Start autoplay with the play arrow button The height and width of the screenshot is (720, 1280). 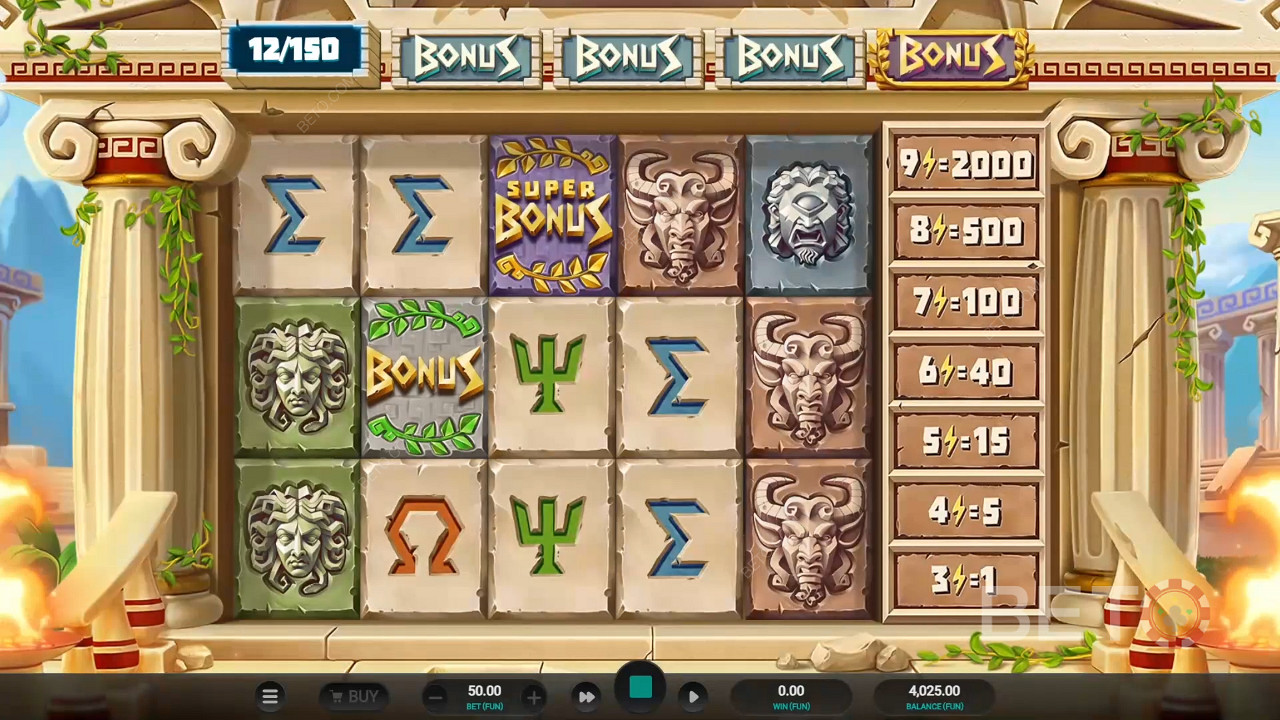693,697
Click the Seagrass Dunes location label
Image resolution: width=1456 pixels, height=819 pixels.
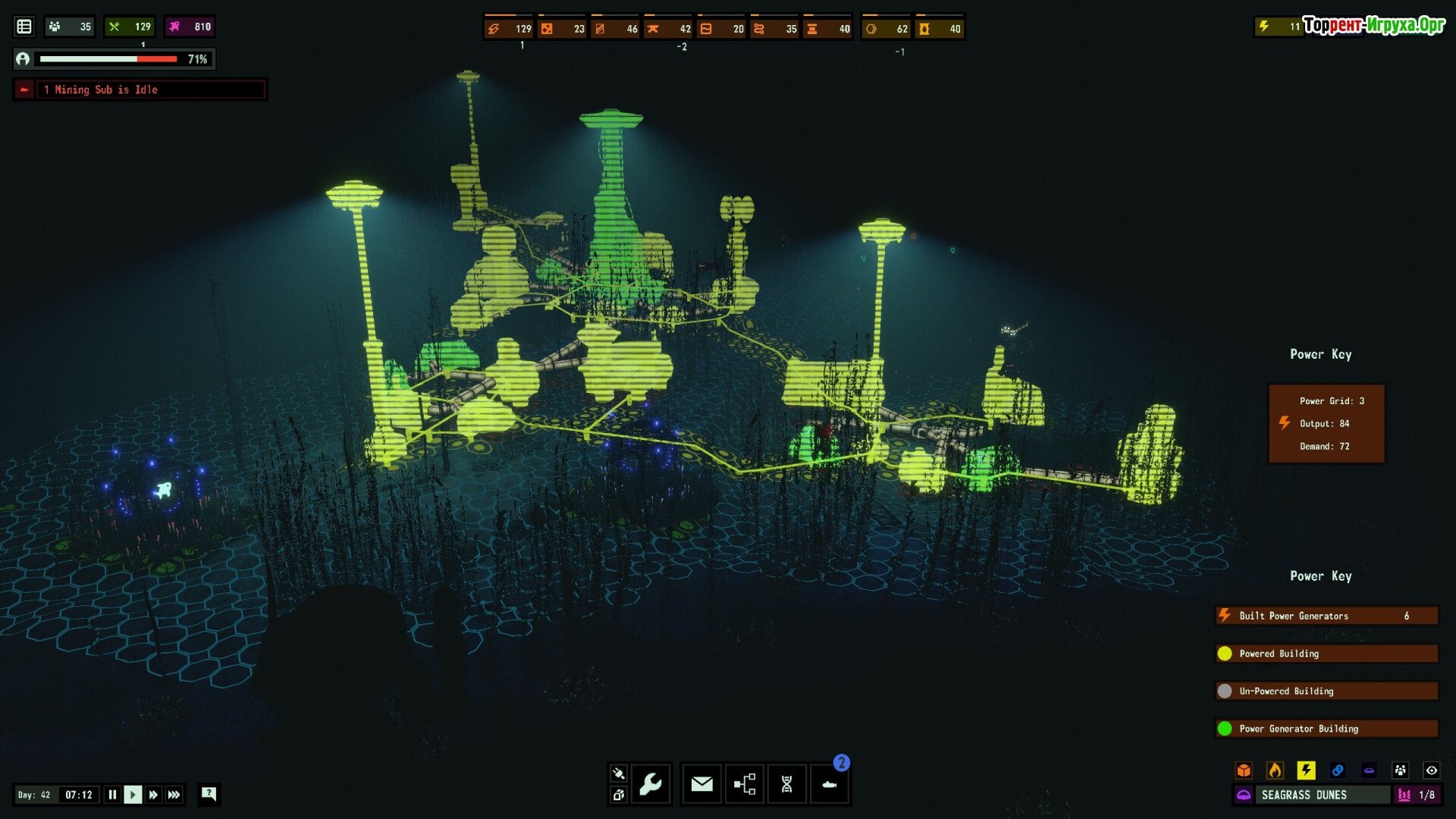pyautogui.click(x=1304, y=795)
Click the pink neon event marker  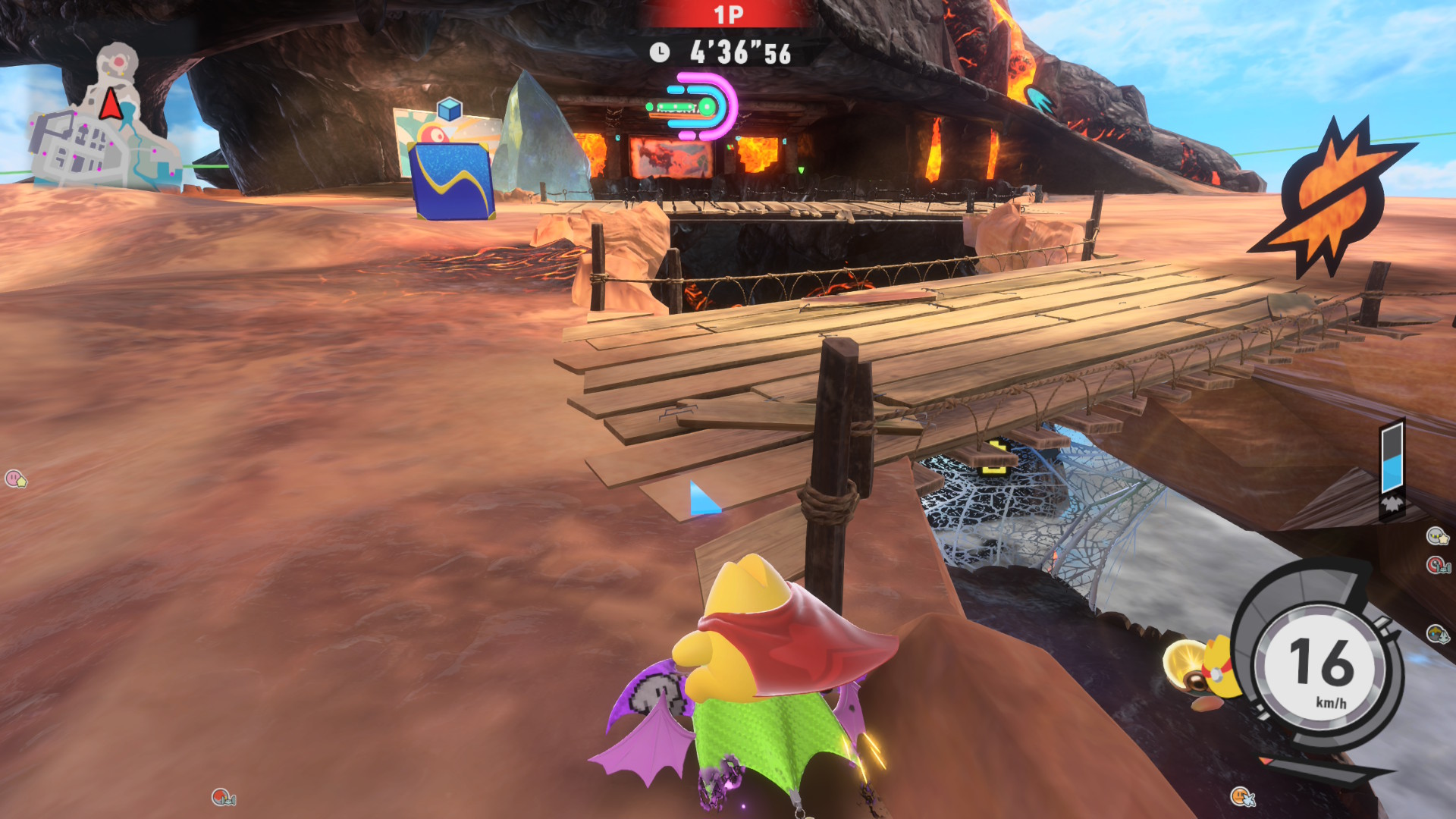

YOUR TASK | Please rewrite the stretch of items from the line containing "Click the Seagrass Dunes location label" through the end of the items, keeping all their wording and shifting the answer coordinates by adding 67 to each number. Leave the pictures out.

ANSWER TO THE PROBLEM |
Click the Seagrass Dunes location label
Image resolution: width=1456 pixels, height=819 pixels.
pyautogui.click(x=1371, y=862)
Click the pink neon event marker  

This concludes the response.